By: Travis Downs (travis.downs.delete@this.gmail.com), September 20, 2018 3:10 pm

Room: Moderated Discussions

anon (spam.delete.delete@this.this.spam.com) on September 20, 2018 1:34 am wrote:

> > The way I understood it is that if you mix 4 and 5 cycle loads, for example, in a "throughput" scenario,

> > your 4 cycle loads will often end up taking 5 cycles because

> > the are out of alignment with the 5 cycle loads

> > and use the same pipeline stages. In the example, the 4 cycle load can't start in the cycle after a 5 cycle

> > load because it wants the second part of the load pipeline which is what the 5 cycle load is using.

> >

> > So it turns into a 5 cycle load. It maybe gets even messier

> > if the skipped pipeline stages are somewhere in the middle.

> >

> > We do know that 4 cycle loads do play nice in a throughput scenario if there are

> > 4 cycle loads around since 8 concurrent 4-cycle pointer chases do execute at 2 loads

> > per cycle. Maybe I could add some 5 cycle loads in there and see what happens.

>

> Yeah but even in the nice throughput scenario 4 cycle loads didn't happen with the adress

> coming from an ALU, right?

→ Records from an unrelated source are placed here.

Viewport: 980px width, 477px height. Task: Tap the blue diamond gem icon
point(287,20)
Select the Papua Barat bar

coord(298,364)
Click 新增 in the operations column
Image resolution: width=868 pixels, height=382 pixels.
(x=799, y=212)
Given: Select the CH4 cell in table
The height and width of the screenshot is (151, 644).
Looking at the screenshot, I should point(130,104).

So the different latency doesn't seem to be the problem.

Yes in that scenario all the loads were pure pointer chasing, load-feeds-load. There was no different latencies there though: everything was 4-cycle, so I'm not understanding what you are saying about different latencies.

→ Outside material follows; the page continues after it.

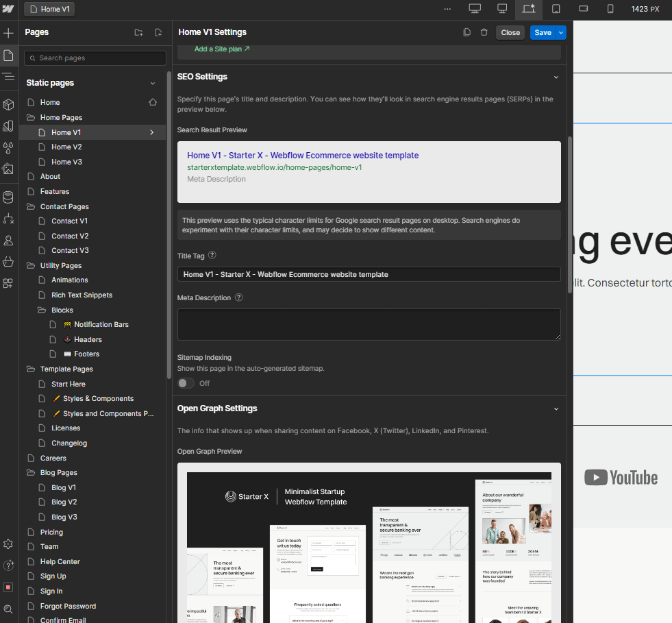Expand the Template Pages folder
This screenshot has width=672, height=623.
coord(30,369)
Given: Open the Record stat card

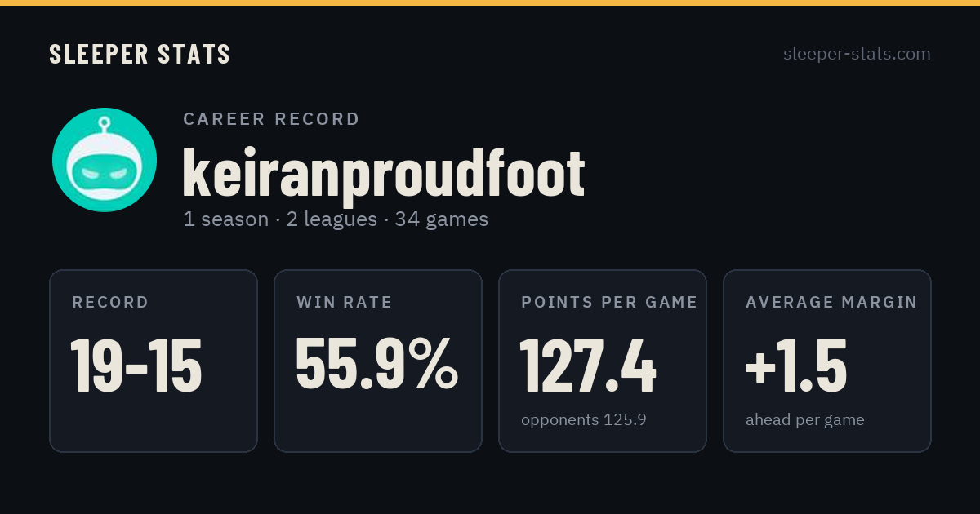Looking at the screenshot, I should pyautogui.click(x=154, y=361).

I did now try more tests in the same vein with 8 to 10 parallel pointer chases, this time mixing 4 cycle and 5 cycle loads. The scenarios are at or close to 2 loads/cycle, so need high throughput, and they are also close to latency limited (i.e., if the latency is longer than expected it will also slow down the test).

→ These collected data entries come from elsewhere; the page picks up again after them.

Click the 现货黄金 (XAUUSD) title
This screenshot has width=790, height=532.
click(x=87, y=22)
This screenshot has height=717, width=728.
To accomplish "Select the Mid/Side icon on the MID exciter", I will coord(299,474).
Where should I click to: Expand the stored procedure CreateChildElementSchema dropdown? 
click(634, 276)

Overall everything was very close to as fast as possible. For example, doing 10 parallel pointer chases, with every chain having a 9:1 ratio of 5-cycle to 4-cycle loads still achieved max throughput of 2 loads per cycle. Doing 8 parallel chains (barely latency limited), with similar 7:1 ratio of 5 to 4 cycle loads showed a result of less than 5 cycles, i.e., even the occasional 4 cycle load actually executes in 4 cycles even when it is heavily surrounded by 5 cycle loads, although the speedup was about half of what is expected.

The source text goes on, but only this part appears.